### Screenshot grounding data
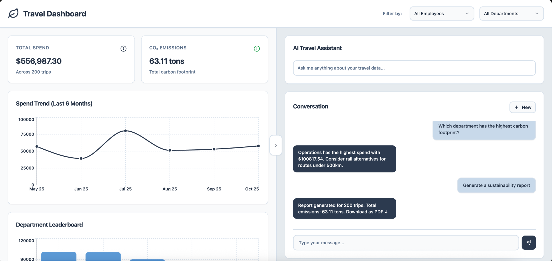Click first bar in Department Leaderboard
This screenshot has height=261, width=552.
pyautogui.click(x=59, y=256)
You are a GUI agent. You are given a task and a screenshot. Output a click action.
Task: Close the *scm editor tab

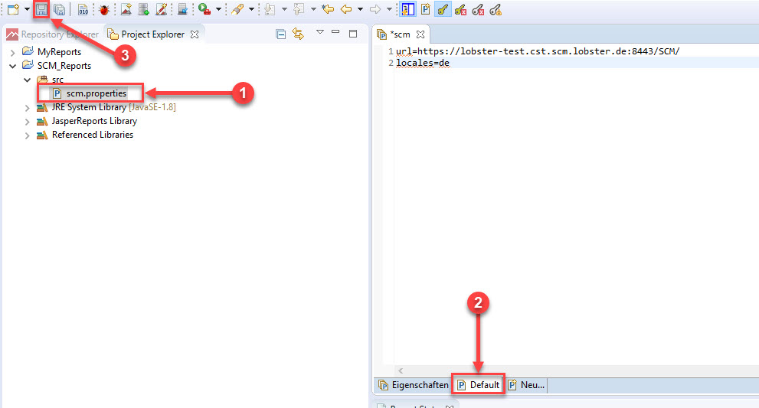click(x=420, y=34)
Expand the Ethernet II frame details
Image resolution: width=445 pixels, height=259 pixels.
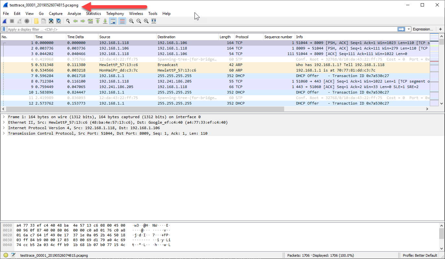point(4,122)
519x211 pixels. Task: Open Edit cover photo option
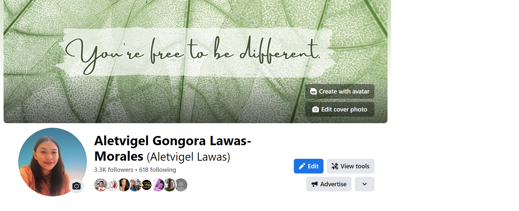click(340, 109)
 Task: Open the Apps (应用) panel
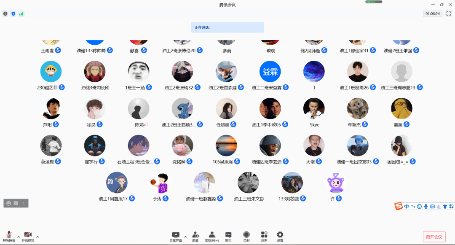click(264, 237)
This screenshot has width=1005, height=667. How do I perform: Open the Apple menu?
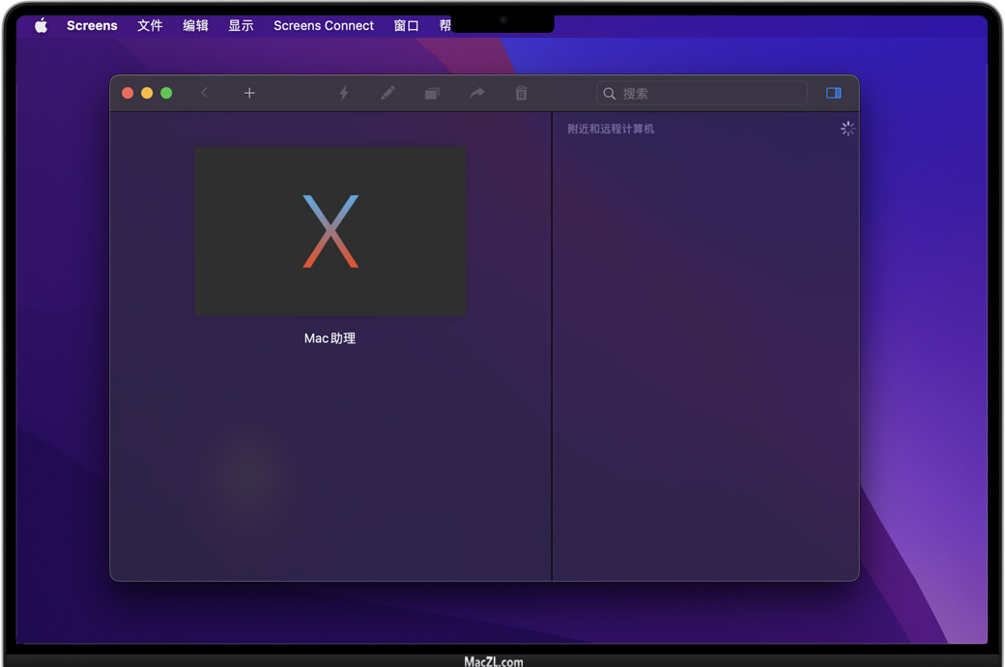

### BRIEF
In the data, the line that contains "You are a GUI" begins the part to write out; restate it and each line after it word for word through the end, with no pictures.

### WRITTEN RESPONSE
You are a GUI agent. You are given a task and a screenshot. Output a click action.
Task: Close the *scm editor tab

click(x=420, y=34)
Expand the Ethernet II frame details
Image resolution: width=445 pixels, height=259 pixels.
point(4,122)
519x211 pixels. Task: Open Edit cover photo option
click(340, 109)
 Task: Open the Apps (应用) panel
click(264, 237)
This screenshot has width=1005, height=667. How do I perform: Open the Apple menu?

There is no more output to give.